INPUT FOR THIS TASK start

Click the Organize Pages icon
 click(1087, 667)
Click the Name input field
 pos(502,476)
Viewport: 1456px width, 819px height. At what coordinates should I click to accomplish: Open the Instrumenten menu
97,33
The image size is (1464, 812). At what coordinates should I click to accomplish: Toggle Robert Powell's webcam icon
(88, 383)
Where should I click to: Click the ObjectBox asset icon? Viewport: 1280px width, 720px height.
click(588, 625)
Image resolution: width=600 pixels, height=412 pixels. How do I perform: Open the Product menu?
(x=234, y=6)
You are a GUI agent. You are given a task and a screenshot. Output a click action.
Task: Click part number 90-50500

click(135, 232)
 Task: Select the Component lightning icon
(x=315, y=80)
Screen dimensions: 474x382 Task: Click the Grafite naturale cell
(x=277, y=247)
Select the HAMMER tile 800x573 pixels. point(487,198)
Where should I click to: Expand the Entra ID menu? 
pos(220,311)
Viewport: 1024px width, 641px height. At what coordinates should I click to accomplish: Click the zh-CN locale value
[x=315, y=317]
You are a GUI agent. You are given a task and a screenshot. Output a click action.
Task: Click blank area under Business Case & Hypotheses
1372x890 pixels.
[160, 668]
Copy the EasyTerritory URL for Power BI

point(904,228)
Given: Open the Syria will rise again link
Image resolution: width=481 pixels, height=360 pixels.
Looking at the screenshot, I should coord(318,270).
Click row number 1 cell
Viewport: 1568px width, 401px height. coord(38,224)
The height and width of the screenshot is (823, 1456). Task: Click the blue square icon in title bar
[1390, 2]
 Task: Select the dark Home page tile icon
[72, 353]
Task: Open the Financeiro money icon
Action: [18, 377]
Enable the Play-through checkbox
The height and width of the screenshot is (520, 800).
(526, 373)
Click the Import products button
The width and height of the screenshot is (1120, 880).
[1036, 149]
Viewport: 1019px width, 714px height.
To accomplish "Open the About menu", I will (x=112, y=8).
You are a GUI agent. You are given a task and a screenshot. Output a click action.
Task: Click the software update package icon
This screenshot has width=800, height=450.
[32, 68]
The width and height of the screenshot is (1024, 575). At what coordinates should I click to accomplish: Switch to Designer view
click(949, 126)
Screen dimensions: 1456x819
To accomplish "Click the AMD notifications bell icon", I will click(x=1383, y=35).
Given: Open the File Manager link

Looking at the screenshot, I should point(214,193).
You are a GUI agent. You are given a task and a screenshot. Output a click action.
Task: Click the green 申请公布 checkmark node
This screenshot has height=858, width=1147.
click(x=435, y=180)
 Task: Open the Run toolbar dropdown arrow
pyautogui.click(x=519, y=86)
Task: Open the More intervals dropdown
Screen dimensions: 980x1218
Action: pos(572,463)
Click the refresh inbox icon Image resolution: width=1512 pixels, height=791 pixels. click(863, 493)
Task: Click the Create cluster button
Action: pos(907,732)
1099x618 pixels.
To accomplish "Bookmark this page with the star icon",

INPUT FOR THIS TASK end

- **REQUIRED WORK**
Copy every line of the material above word for word, without changing anything.

- **TASK ANSWER**
Click the Organize Pages icon
 click(1087, 667)
Click the Name input field
 pos(502,476)
Viewport: 1456px width, 819px height. At what coordinates should I click to accomplish: Open the Instrumenten menu
97,33
The image size is (1464, 812). At what coordinates should I click to accomplish: Toggle Robert Powell's webcam icon
(88, 383)
Where should I click to: Click the ObjectBox asset icon? Viewport: 1280px width, 720px height.
click(588, 625)
Image resolution: width=600 pixels, height=412 pixels. How do I perform: Open the Product menu?
(x=234, y=6)
You are a GUI agent. You are given a task and a screenshot. Output a click action.
Task: Click part number 90-50500

click(135, 232)
 Task: Select the Component lightning icon
(x=315, y=80)
Screen dimensions: 474x382 Task: Click the Grafite naturale cell
(x=277, y=247)
Select the HAMMER tile 800x573 pixels. point(487,198)
Where should I click to: Expand the Entra ID menu? 
pos(220,311)
Viewport: 1024px width, 641px height. At what coordinates should I click to accomplish: Click the zh-CN locale value
[x=315, y=317]
You are a GUI agent. You are given a task and a screenshot. Output a click action.
Task: Click blank area under Business Case & Hypotheses
1372x890 pixels.
[160, 668]
Copy the EasyTerritory URL for Power BI

point(904,228)
Given: Open the Syria will rise again link
Image resolution: width=481 pixels, height=360 pixels.
Looking at the screenshot, I should coord(318,270).
Click row number 1 cell
Viewport: 1568px width, 401px height. coord(38,224)
The height and width of the screenshot is (823, 1456). Task: Click the blue square icon in title bar
[1390, 2]
 Task: Select the dark Home page tile icon
[72, 353]
Task: Open the Financeiro money icon
Action: [18, 377]
Enable the Play-through checkbox
The height and width of the screenshot is (520, 800).
(526, 373)
Click the Import products button
The width and height of the screenshot is (1120, 880).
[1036, 149]
Viewport: 1019px width, 714px height.
To accomplish "Open the About menu", I will (x=112, y=8).
You are a GUI agent. You are given a task and a screenshot. Output a click action.
Task: Click the software update package icon
This screenshot has width=800, height=450.
[32, 68]
The width and height of the screenshot is (1024, 575). At what coordinates should I click to accomplish: Switch to Designer view
click(949, 126)
Screen dimensions: 1456x819
To accomplish "Click the AMD notifications bell icon", I will click(x=1383, y=35).
Given: Open the File Manager link

Looking at the screenshot, I should point(214,193).
You are a GUI agent. You are given a task and a screenshot. Output a click action.
Task: Click the green 申请公布 checkmark node
This screenshot has height=858, width=1147.
click(x=435, y=180)
 Task: Open the Run toolbar dropdown arrow
pyautogui.click(x=519, y=86)
Task: Open the More intervals dropdown
Screen dimensions: 980x1218
Action: pos(572,463)
Click the refresh inbox icon Image resolution: width=1512 pixels, height=791 pixels. click(863, 493)
Task: Click the Create cluster button
Action: pos(907,732)
1099x618 pixels.
To accomplish "Bookmark this page with the star icon",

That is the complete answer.